As reported by the studies used in this review, various fusion strategies have been experimented with on a particular dataset while developing a diagnostic model for specific skin disease(s). Accordingly, the fusion methods or strategies include integrating multiple imaging modalities (2 image modalities in this case) with textual patient data [35], using a multiplication-based fusion approach (used to control data imbalance) [36], using the metadata processing block (MetaBlock) for enhancing features extracted from the images throughout the classification [7], other study used a naive combination of the patient data classifier module and a whole slide image classifier module [8]. Furthermore, using a DNN that has two encoders for extracting image features and textual features, a MMDF module with intra-modality self-attention and inter-modality cross-attention capability was experimented with, and it was reported that the model outperformed other fusion models [37]. On the other hand, a neural network with a multimodal transformer consisting of two encoders for both images and metadata and one decoder to fuse the multimodal information using the ViT model to extract image features, a soft label encoder for the metadata, and a mutual attention block to fuse the different features [38]. In another study, a fusion system was developed using four procedures consisting of preprocessing the image and metadata, feature extraction using six pre-trained models, feature concatenation (using CNN through convolutional, pooling, and auxiliary layers), and finally classification of skin disease [39]. Similarly, the feature concatenation method was used to develop a wound classifier multimodal network by concatenating the image classifier and location-based classifier outputs [9]. Finally, a skin cancer diagnostic model was developed following three procedures, including extracting features (skin images and patient clinical data using CNN architectures), using the attention mechanism (for handling the multimodal features), and finally developing a feature fusion model [40].
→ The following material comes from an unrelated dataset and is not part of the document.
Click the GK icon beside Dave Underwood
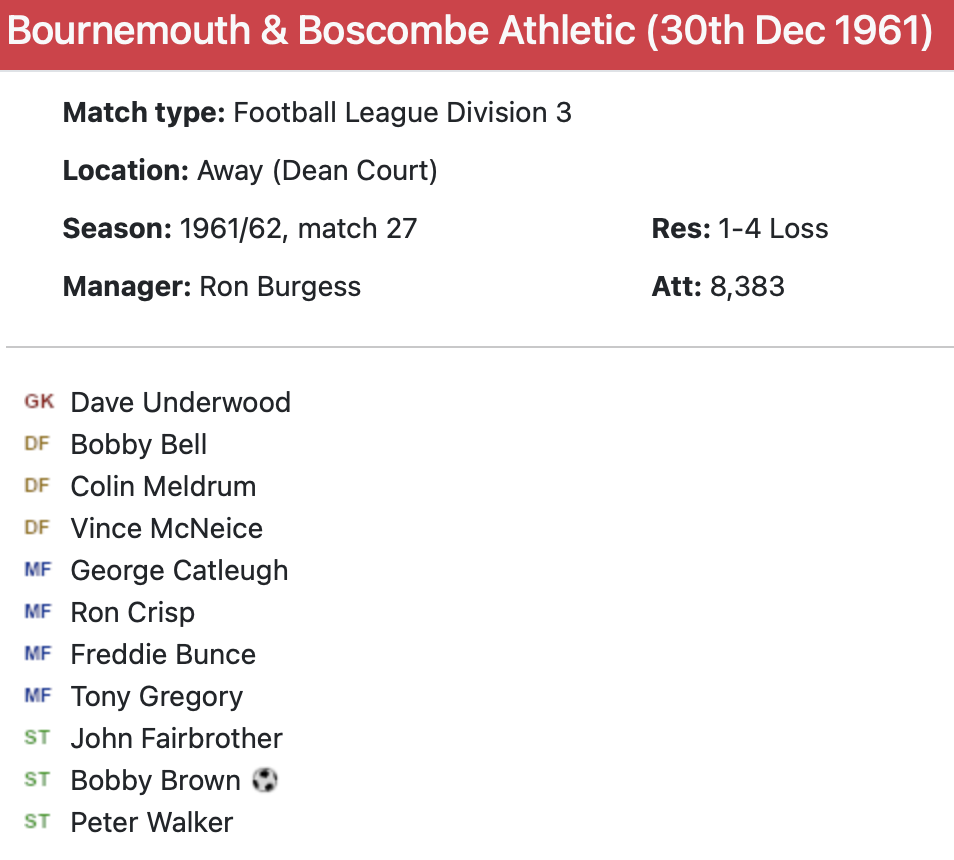(x=39, y=402)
4.7. Achievements of MMDF techniques in diagnosing skin diseases
As stated by the studies reviewed, in developing diagnostic models using MMDF techniques for skin diseases, various DL methods and algorithms were used, including CNN, Random Forest, MLP, and LSTM. The algorithms achieved sufficiently higher performances in their respective studies while being tested on a particular dataset. Consequently, it was confirmed that MMDF techniques outperform traditional baseline diagnostic approaches [7][36]. Furthermore, the majority of the studies reviewed reported that the disease classification models achieved accuracy of more than 80% [8][9][35][38]. A study using a DNN with two encoders that implement a multimodal fusion module with intra-modality self-attention and inter-modality cross-attention reported an accuracy of 76.8% [37]. Similarly, another study used in this review that used medical image analysis based on feature extraction, feature concatenation, and classification or diagnosis methods reported 99.94% accuracy in the classification or diagnosis of seven selected skin diseases. In general, as the analysis results show, MMDF techniques are significantly improving classification accuracies. Therefore, the utilization of multimodal data fusion techniques based on the deep learning methods, algorithms, and models in different settings (such as an ensemble of two or more of those methods, algorithms, and models) is a potential research area that needs further investigation, especially for the diagnosis of NTDs.